Water is the newest issue in the divide. The Southern Nevada Water Authority is seeking state approval to pump ground water from the North to slake the South's thirst. Las Vegas will soon run dry, having squeezed the last drops out of the Colorado River.

If the state's top water engineer fails to approve the plan, get thee to a doorjamb. An earthquake is coming.

Beyond the prospect that those immediate issues will unite the South, larger forces at work do not bode well for the North's historical grip on power.

Term limits that take effect in 2010 will force many legislators into retirement, an especially dismal prospect for the North because seniority has kept many Northerners in power. Senate Majority Leader Raggio, for instance, was first elected in 1972.

Also, Clark County's population growth is inexorably tilting the state South. The South already is home to two of the state's three seats in the U.S. House. Growth trends, particularly in the South, show that the state will gain a fourth - and possibly a fifth - congressional seat after 2010.

Here's Titus again: "The North knows its swan song is coming. Once it loses its power, it will never get it back."
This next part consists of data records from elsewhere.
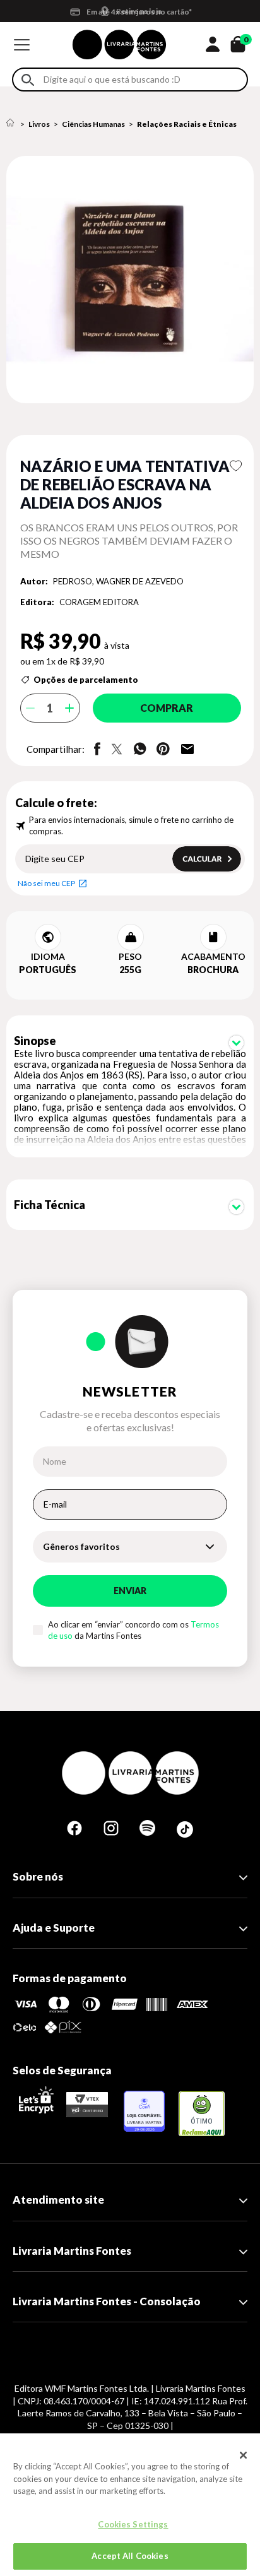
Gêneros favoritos (81, 1546)
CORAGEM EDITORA (99, 602)
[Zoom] (130, 279)
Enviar (130, 1590)
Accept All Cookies (130, 2556)
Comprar (166, 708)
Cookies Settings (133, 2524)
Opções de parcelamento (85, 680)
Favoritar (235, 465)
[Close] (243, 2455)
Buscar (27, 79)
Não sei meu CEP (46, 883)
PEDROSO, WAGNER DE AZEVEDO (118, 581)
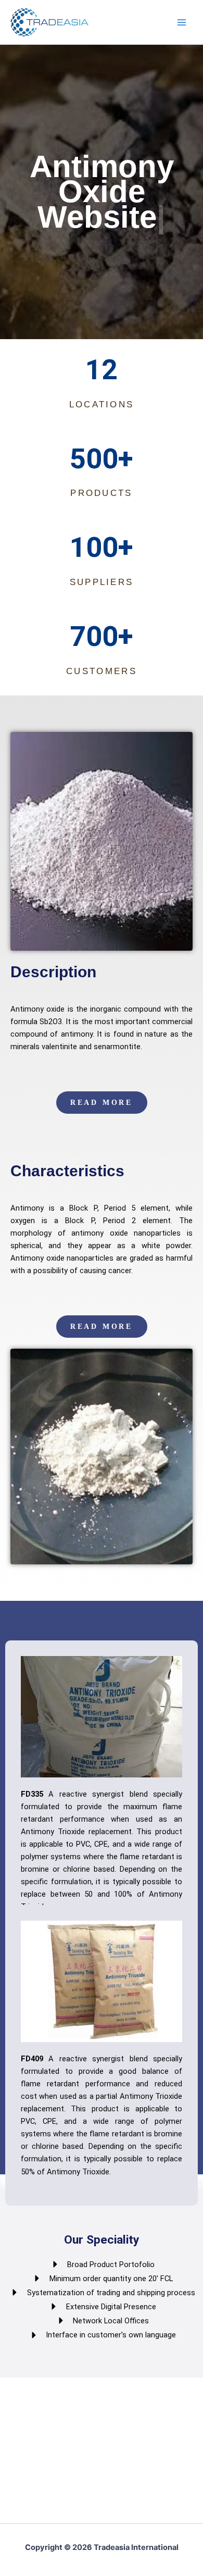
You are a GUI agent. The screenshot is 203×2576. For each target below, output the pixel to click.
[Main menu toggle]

For the moment, however, most lawmakers are echoing Gibbons' call for unity.

Assembly Speaker Barbara Buckley, D-Las Vegas, said Northern and Southern legislators are dedicated to working together.

"I think it's counterproductive when we have North-South wars," Buckley said. "We have to recognize that Nevada has some pretty unique challenges while also recognizing that every community has its own set of problems."
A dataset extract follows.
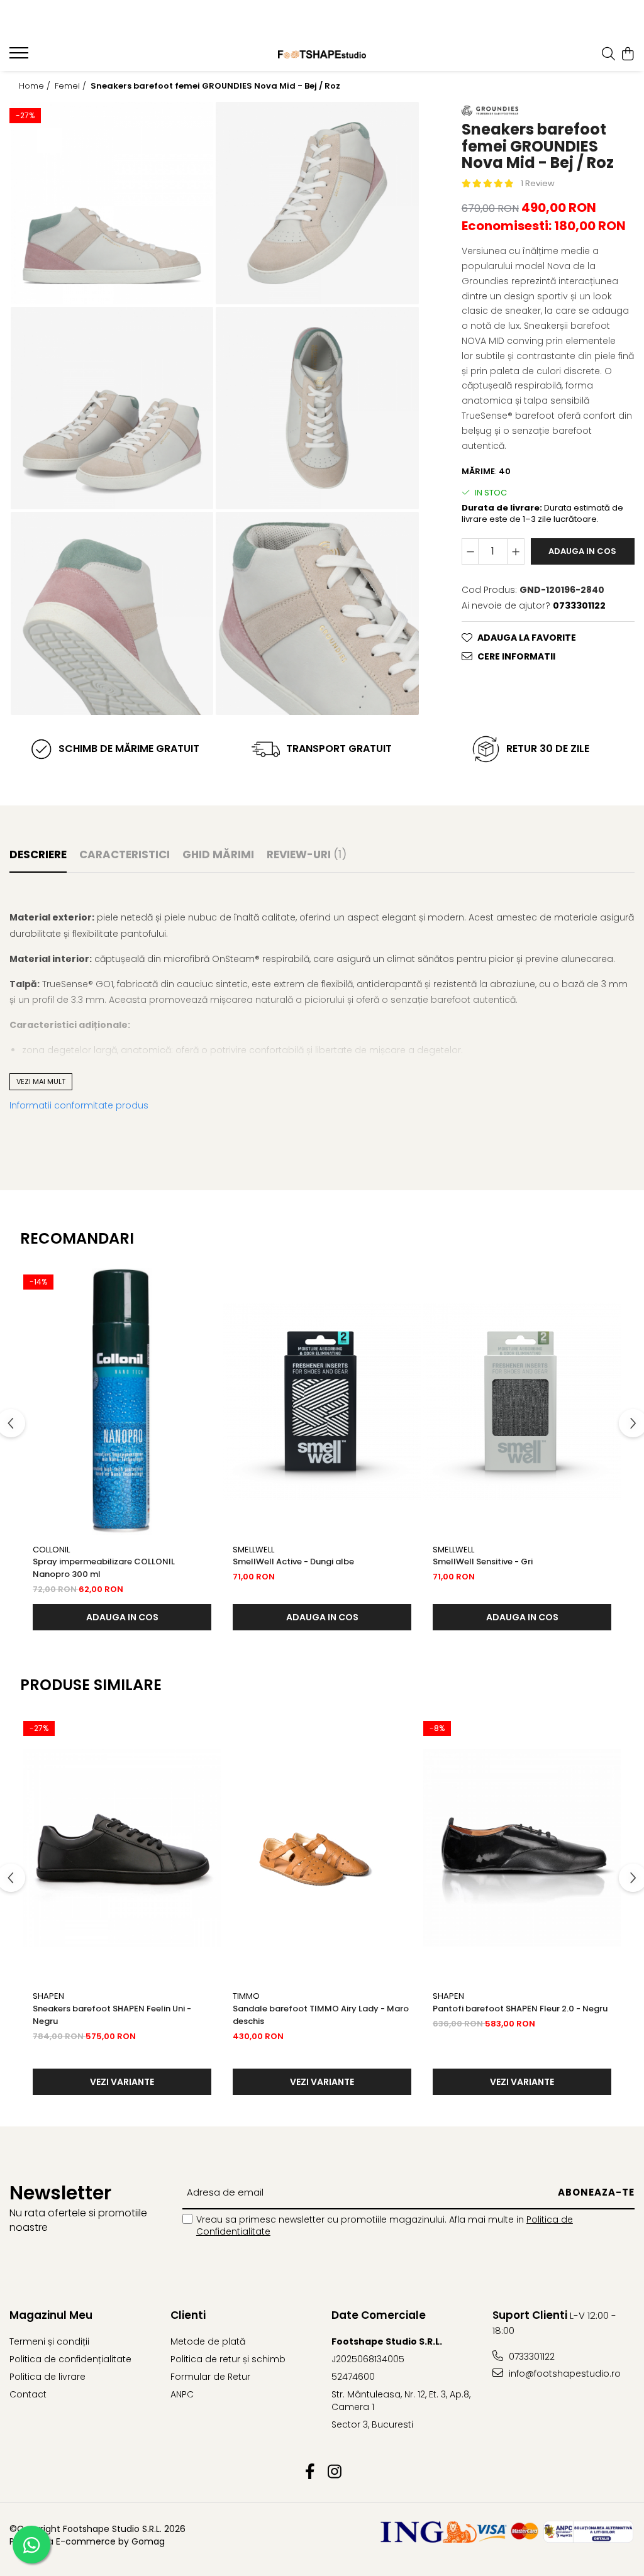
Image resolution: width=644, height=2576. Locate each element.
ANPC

Sen. Dennis Nolan, R-Las Vegas, who heads the Senate Transportation Committee, said the Legislature, and particularly the Clark County delegation, would govern with an eye toward balance.

"With that power also comes the responsibility not to just take care of our own, but to shepherd the entire state," Nolan said.

Even Raggio, who once ran anti-Southern Nevada campaign ads, downplayed the North-South tension.

"From my position, this is one state. I make every attempt I can to avoid the issue of sectionalism," Raggio said. He paused. "Most of that talk seems to rise from the South."

Maybe he was referring to comments like those of Assemblyman Morse Arberry, D-North Las Vegas, chairman of the Assembly Ways and Means Committee. What's good for Clark County is good for the rest of the state, Arberry said.

"I can't say the relationship has been perfect, but legislators are coming around to realizing that growth in the populated areas is a necessity," Arberry said. "If that growth dies on the vine the state won't be able to survive."

That's more olive branch than slingshot, but it is a clear statement of a belief that may drive legislators once the budget rub begins in the months ahead.

As for how Titus and Arberry sound to Northern ears, Lokken said the words from Southern lawmakers are comforting.

"We're not going to get what we got in the past, and we shouldn't," he said. "We just don't want to be punished for our past sins.

"These will be really delicate times ahead."